§ **What you are asked to do**: The expected output is the data below, restated word for word.

§ **Exercise materials**:

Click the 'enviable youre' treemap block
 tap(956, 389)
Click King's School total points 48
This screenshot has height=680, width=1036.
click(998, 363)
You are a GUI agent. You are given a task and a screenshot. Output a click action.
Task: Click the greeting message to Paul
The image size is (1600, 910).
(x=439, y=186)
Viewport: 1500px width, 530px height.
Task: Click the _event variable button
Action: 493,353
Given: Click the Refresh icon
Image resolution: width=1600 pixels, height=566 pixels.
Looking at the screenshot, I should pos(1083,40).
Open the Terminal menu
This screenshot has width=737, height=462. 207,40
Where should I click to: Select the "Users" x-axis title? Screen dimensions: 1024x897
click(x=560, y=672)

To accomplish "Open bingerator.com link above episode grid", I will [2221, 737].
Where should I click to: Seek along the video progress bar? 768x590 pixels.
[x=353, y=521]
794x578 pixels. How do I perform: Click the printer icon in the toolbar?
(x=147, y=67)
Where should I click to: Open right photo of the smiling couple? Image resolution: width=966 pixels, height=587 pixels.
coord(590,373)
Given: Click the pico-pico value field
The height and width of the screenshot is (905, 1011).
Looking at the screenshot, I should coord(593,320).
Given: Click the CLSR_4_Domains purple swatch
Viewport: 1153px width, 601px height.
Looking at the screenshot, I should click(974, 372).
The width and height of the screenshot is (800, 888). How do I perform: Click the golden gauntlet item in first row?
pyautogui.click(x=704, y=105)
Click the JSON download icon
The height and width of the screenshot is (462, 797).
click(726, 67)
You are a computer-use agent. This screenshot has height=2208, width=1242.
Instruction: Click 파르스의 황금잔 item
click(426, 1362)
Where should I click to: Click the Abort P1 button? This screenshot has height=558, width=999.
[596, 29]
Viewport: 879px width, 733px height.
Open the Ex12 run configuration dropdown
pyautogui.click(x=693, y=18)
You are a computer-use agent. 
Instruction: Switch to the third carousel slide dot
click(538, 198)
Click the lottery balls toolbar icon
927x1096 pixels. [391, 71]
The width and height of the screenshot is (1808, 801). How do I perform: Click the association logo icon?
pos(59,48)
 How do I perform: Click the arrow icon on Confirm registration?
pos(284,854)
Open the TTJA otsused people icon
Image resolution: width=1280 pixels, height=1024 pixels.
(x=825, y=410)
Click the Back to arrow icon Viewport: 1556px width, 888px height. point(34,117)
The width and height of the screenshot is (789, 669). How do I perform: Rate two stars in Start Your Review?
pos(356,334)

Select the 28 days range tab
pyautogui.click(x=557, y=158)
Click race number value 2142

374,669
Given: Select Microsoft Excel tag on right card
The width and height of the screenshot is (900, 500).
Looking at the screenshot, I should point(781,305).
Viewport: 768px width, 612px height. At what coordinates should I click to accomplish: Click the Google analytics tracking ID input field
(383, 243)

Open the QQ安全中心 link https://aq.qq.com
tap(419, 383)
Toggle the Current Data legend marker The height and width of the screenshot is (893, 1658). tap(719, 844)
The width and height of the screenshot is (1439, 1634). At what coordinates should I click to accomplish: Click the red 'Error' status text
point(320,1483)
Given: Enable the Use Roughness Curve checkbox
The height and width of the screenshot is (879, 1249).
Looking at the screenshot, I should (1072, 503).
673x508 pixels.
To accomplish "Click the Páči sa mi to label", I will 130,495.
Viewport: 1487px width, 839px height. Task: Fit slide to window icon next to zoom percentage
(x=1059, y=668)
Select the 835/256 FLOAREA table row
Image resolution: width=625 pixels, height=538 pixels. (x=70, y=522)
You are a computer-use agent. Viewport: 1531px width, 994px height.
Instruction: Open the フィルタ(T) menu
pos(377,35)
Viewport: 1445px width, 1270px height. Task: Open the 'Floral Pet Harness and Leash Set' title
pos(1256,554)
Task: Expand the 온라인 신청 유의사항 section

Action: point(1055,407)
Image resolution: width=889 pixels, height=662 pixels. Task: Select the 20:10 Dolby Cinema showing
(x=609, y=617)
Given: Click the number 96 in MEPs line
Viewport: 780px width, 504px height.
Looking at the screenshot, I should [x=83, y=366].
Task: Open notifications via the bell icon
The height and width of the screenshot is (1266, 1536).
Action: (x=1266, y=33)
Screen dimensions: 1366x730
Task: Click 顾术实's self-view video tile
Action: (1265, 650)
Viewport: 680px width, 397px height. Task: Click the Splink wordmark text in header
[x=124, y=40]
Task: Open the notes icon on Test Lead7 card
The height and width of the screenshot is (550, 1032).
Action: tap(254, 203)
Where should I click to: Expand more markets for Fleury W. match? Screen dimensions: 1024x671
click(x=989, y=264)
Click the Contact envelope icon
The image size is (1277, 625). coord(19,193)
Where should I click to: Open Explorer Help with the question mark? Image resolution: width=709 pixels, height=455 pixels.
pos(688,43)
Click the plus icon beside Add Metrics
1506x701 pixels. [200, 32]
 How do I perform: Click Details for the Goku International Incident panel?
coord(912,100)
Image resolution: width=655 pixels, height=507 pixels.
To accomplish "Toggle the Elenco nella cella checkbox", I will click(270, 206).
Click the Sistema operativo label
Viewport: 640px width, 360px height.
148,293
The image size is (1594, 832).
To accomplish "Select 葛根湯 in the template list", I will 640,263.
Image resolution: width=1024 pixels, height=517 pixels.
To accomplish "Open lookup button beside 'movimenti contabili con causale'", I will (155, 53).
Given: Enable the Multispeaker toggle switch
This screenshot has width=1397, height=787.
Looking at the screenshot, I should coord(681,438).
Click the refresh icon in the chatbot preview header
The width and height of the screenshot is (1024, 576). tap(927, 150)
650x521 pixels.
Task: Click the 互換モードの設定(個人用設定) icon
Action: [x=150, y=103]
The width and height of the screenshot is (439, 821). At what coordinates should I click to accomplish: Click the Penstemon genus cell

§ **Answer**:
Click the 'enviable youre' treemap block
 tap(956, 389)
Click King's School total points 48
This screenshot has height=680, width=1036.
click(998, 363)
You are a GUI agent. You are given a task and a screenshot. Output a click action.
Task: Click the greeting message to Paul
The image size is (1600, 910).
(x=439, y=186)
Viewport: 1500px width, 530px height.
Task: Click the _event variable button
Action: 493,353
Given: Click the Refresh icon
Image resolution: width=1600 pixels, height=566 pixels.
Looking at the screenshot, I should pos(1083,40).
Open the Terminal menu
This screenshot has width=737, height=462. 207,40
Where should I click to: Select the "Users" x-axis title? Screen dimensions: 1024x897
click(x=560, y=672)

To accomplish "Open bingerator.com link above episode grid", I will [2221, 737].
Where should I click to: Seek along the video progress bar? 768x590 pixels.
[x=353, y=521]
794x578 pixels. How do I perform: Click the printer icon in the toolbar?
(x=147, y=67)
Where should I click to: Open right photo of the smiling couple? Image resolution: width=966 pixels, height=587 pixels.
coord(590,373)
Given: Click the pico-pico value field
The height and width of the screenshot is (905, 1011).
Looking at the screenshot, I should coord(593,320).
Given: Click the CLSR_4_Domains purple swatch
Viewport: 1153px width, 601px height.
Looking at the screenshot, I should click(974, 372).
The width and height of the screenshot is (800, 888). How do I perform: Click the golden gauntlet item in first row?
pyautogui.click(x=704, y=105)
Click the JSON download icon
The height and width of the screenshot is (462, 797).
click(726, 67)
You are a computer-use agent. This screenshot has height=2208, width=1242.
Instruction: Click 파르스의 황금잔 item
click(426, 1362)
Where should I click to: Click the Abort P1 button? This screenshot has height=558, width=999.
[596, 29]
Viewport: 879px width, 733px height.
Open the Ex12 run configuration dropdown
pyautogui.click(x=693, y=18)
You are a computer-use agent. 
Instruction: Switch to the third carousel slide dot
click(538, 198)
Click the lottery balls toolbar icon
927x1096 pixels. [391, 71]
The width and height of the screenshot is (1808, 801). How do I perform: Click the association logo icon?
pos(59,48)
 How do I perform: Click the arrow icon on Confirm registration?
pos(284,854)
Open the TTJA otsused people icon
Image resolution: width=1280 pixels, height=1024 pixels.
(x=825, y=410)
Click the Back to arrow icon Viewport: 1556px width, 888px height. point(34,117)
The width and height of the screenshot is (789, 669). How do I perform: Rate two stars in Start Your Review?
pos(356,334)

Select the 28 days range tab
pyautogui.click(x=557, y=158)
Click race number value 2142

374,669
Given: Select Microsoft Excel tag on right card
The width and height of the screenshot is (900, 500).
Looking at the screenshot, I should point(781,305).
Viewport: 768px width, 612px height. At what coordinates should I click to accomplish: Click the Google analytics tracking ID input field
(383, 243)

Open the QQ安全中心 link https://aq.qq.com
tap(419, 383)
Toggle the Current Data legend marker The height and width of the screenshot is (893, 1658). tap(719, 844)
The width and height of the screenshot is (1439, 1634). At what coordinates should I click to accomplish: Click the red 'Error' status text
point(320,1483)
Given: Enable the Use Roughness Curve checkbox
The height and width of the screenshot is (879, 1249).
Looking at the screenshot, I should (1072, 503).
673x508 pixels.
To accomplish "Click the Páči sa mi to label", I will 130,495.
Viewport: 1487px width, 839px height. Task: Fit slide to window icon next to zoom percentage
(x=1059, y=668)
Select the 835/256 FLOAREA table row
Image resolution: width=625 pixels, height=538 pixels. (x=70, y=522)
You are a computer-use agent. Viewport: 1531px width, 994px height.
Instruction: Open the フィルタ(T) menu
pos(377,35)
Viewport: 1445px width, 1270px height. Task: Open the 'Floral Pet Harness and Leash Set' title
pos(1256,554)
Task: Expand the 온라인 신청 유의사항 section

Action: point(1055,407)
Image resolution: width=889 pixels, height=662 pixels. Task: Select the 20:10 Dolby Cinema showing
(x=609, y=617)
Given: Click the number 96 in MEPs line
Viewport: 780px width, 504px height.
Looking at the screenshot, I should [x=83, y=366].
Task: Open notifications via the bell icon
The height and width of the screenshot is (1266, 1536).
Action: (x=1266, y=33)
Screen dimensions: 1366x730
Task: Click 顾术实's self-view video tile
Action: (1265, 650)
Viewport: 680px width, 397px height. Task: Click the Splink wordmark text in header
[x=124, y=40]
Task: Open the notes icon on Test Lead7 card
The height and width of the screenshot is (550, 1032).
Action: tap(254, 203)
Where should I click to: Expand more markets for Fleury W. match? Screen dimensions: 1024x671
click(x=989, y=264)
Click the Contact envelope icon
The image size is (1277, 625). coord(19,193)
Where should I click to: Open Explorer Help with the question mark? Image resolution: width=709 pixels, height=455 pixels.
pos(688,43)
Click the plus icon beside Add Metrics
1506x701 pixels. [200, 32]
 How do I perform: Click Details for the Goku International Incident panel?
coord(912,100)
Image resolution: width=655 pixels, height=507 pixels.
To accomplish "Toggle the Elenco nella cella checkbox", I will click(270, 206).
Click the Sistema operativo label
Viewport: 640px width, 360px height.
148,293
The image size is (1594, 832).
To accomplish "Select 葛根湯 in the template list", I will 640,263.
Image resolution: width=1024 pixels, height=517 pixels.
To accomplish "Open lookup button beside 'movimenti contabili con causale'", I will (155, 53).
Given: Enable the Multispeaker toggle switch
This screenshot has width=1397, height=787.
Looking at the screenshot, I should coord(681,438).
Click the refresh icon in the chatbot preview header
The width and height of the screenshot is (1024, 576). tap(927, 150)
650x521 pixels.
Task: Click the 互換モードの設定(個人用設定) icon
Action: [x=150, y=103]
The width and height of the screenshot is (439, 821). At what coordinates should I click to accomplish: Click the Penstemon genus cell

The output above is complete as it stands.